I'd like to take your thoughts one step on the "blame probably also lies with the type of customers it started to attract after becoming mainstream". I see this as a variant on Goodhart's Law which states when a measure becomes a target, it ceases to be a good measure.
For an example: high schoolers doing community service were seen more positively in the selective U.S. college application process. Makes sense if a teenager is willing to help out for free, they are probably pretty mature, ambtiious and organized, which are good things for your student body. But when the benenfits of listing your community service became known to the general population, suddenly every student was "doing" community service, but of course not of their own drive, but for the boost of their application which made it a useless selection metric.

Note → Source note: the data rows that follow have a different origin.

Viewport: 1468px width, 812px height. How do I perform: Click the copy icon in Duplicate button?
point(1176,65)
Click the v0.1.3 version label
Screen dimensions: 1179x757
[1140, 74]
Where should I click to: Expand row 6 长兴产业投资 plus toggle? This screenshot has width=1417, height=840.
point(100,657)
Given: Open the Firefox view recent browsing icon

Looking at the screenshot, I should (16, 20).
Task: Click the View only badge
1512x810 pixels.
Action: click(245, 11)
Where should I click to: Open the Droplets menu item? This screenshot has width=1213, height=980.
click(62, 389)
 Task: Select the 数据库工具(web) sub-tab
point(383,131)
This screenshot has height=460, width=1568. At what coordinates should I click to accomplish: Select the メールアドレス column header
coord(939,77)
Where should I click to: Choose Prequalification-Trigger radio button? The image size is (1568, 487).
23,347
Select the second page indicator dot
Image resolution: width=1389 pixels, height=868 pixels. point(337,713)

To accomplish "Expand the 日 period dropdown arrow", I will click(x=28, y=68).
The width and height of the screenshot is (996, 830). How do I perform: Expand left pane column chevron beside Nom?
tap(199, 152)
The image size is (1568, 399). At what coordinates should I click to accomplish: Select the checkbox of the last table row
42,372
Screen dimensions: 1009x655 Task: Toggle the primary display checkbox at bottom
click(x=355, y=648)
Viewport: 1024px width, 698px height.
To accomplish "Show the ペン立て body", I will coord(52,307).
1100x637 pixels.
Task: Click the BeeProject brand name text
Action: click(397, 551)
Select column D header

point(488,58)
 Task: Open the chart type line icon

Back to enshittification of platforms: I think the early adopters are usually selling slack that appears by happenstance. AirBNB is a great example because many people had built a guest house for visiting relatives and friends without knowing they could make extra money by renting it out online, so they built it for quality and for character, not profit maximization. But now that concept of airbnb is known, many real estate investments and remodelling plans occur with the rental opportunity in mind. In which case the incentive is to produce the minimal viable unit which can get booked at the highest price.
So in the early days you sell slack on boutique offerings: AirBNB's rented slack guest houses, Uber was renting slack for a designated driver who had no plans that night, Groupon was putting butts in seats during the off season. But then at mass adoption the platforms create a baseline of demand which exceeds the available slack and becomes fulfilled by a commodity service built for profit maximization.
To wrap up, yes this is where the profit motive drives the enshittifcation but it's not at the platform level (as you correctly identified) but at the participant level once the exploit becomes well known.
So true, so true. I had known about Goodhart's Law but had forgotten that it had a name. I was just having a conversation with a friend yesterday about this, about how once the universities begin preparing their students for the job market in a certain way, that method starts to be devalued by companies over time, since everyone does it just coz they're told to.